Short exercise 1> Rewrite the records from the line containing "You are a computer-use" down to the line containing "Action: (x=291, y=125)", swapping "editor" for "document viewer" and leaving everything else as it is.

Text shown>
☆ ☆ ☆ ☆ ☆
Here are two examples of what the graph looks like:

#set color scale for points
color_map = px.colors.diverging.RdGy_r

fig = temperature_coefficient_plot("India", 1980, 2020, 1, 
                                   min_obs = 10,
                                   zoom = 2,
                                   mapbox_style="carto-positron",
                                   color_continuous_scale=color_map)
fig.show()

fig = temperature_coefficient_plot("China", 1975, 2015, 8, 
                                   min_obs = 10,
                                   zoom = 2,
                                   mapbox_style="carto-positron",
                                   color_continuous_scale=color_map)
fig.show()

Part 4: More Fun Stuff

Now that we’re more familiar with SQL and plotly, let’s ask some more questions we can use our tools to visualize. For example,

How does longitude affect how greatly temperature varies across time?
☆ ☆ ☆ ☆ ☆
Data in this exercise>

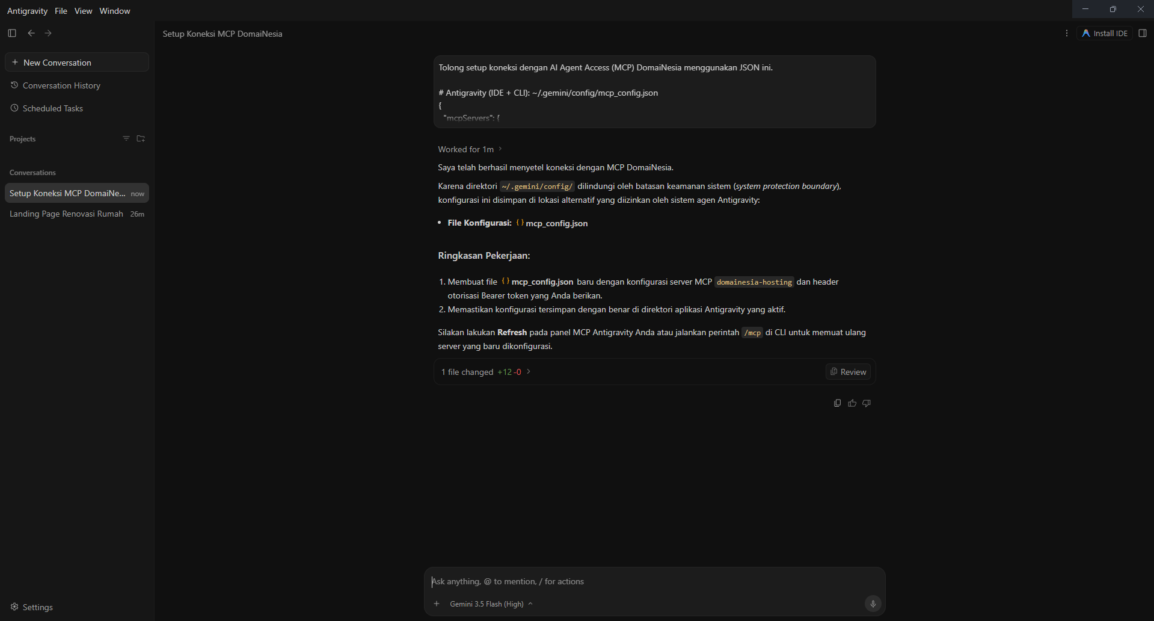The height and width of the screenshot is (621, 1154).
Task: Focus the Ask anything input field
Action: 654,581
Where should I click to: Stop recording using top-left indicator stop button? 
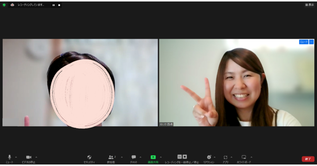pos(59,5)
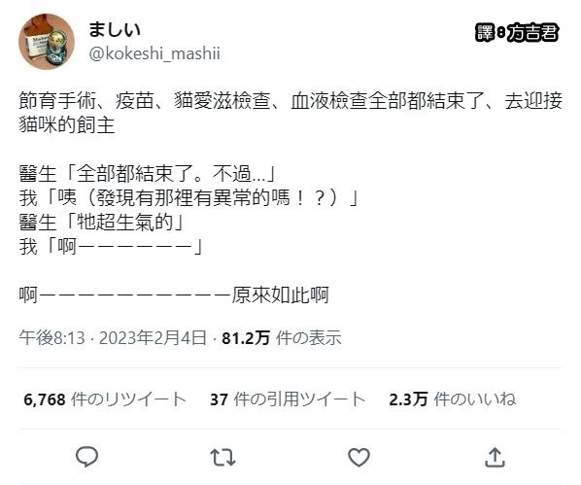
☆ ☆ ☆ ☆ ☆
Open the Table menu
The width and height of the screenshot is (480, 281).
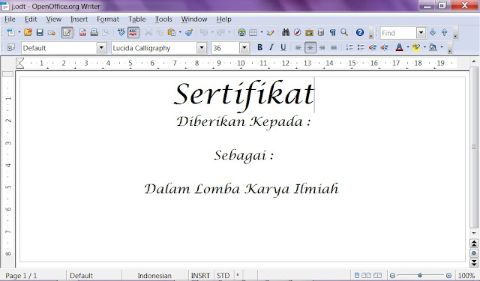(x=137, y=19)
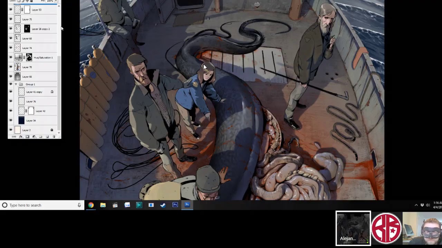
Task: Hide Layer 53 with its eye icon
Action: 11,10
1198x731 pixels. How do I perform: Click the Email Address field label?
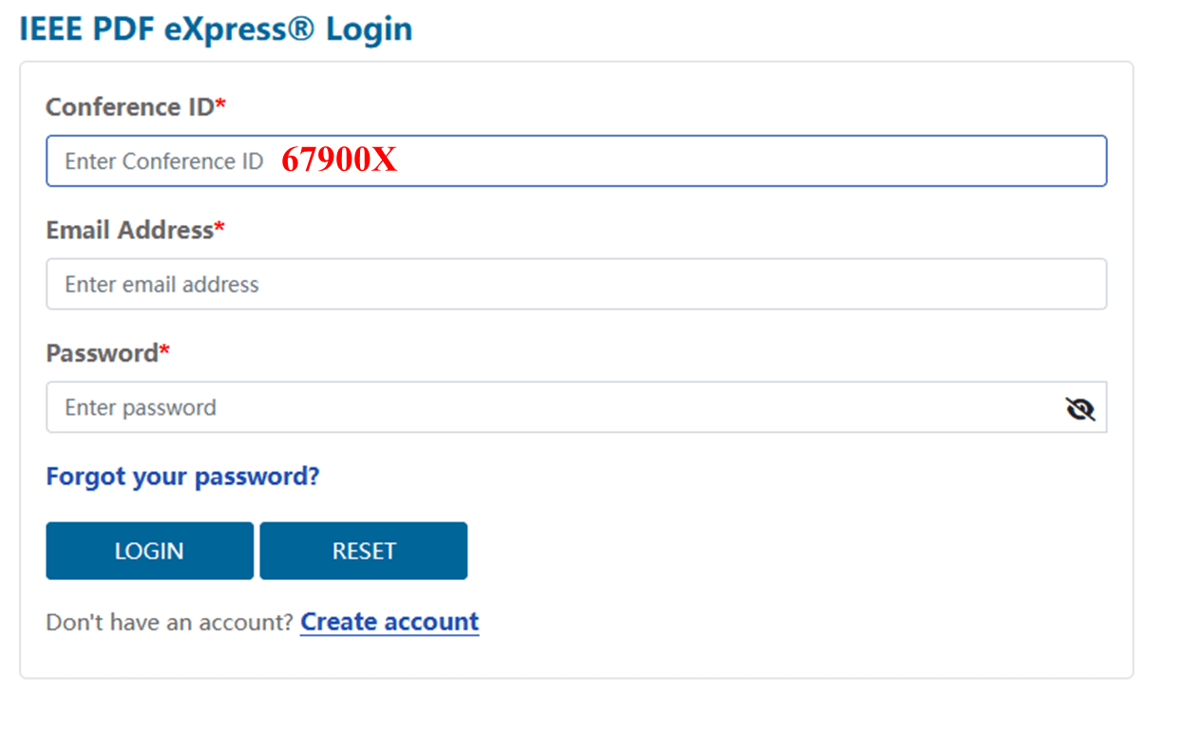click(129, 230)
☆ ☆ ☆ ☆ ☆
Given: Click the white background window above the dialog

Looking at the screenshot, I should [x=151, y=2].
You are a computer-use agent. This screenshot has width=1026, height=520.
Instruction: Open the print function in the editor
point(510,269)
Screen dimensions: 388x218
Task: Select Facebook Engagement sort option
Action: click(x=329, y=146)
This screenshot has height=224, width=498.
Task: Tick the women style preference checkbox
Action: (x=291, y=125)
☆ ☆ ☆ ☆ ☆
Short exercise 2> In the graph tutorial text, what mapbox style is passed to both plot calls?

Full response 1>
You are a computer-use agent. This screenshot has width=1026, height=520.
Instruction: Open the print function in the document viewer
point(510,269)
Screen dimensions: 388x218
Task: Select Facebook Engagement sort option
Action: click(x=329, y=146)
This screenshot has height=224, width=498.
Task: Tick the women style preference checkbox
Action: (x=291, y=125)

Full response 2> "carto-positron"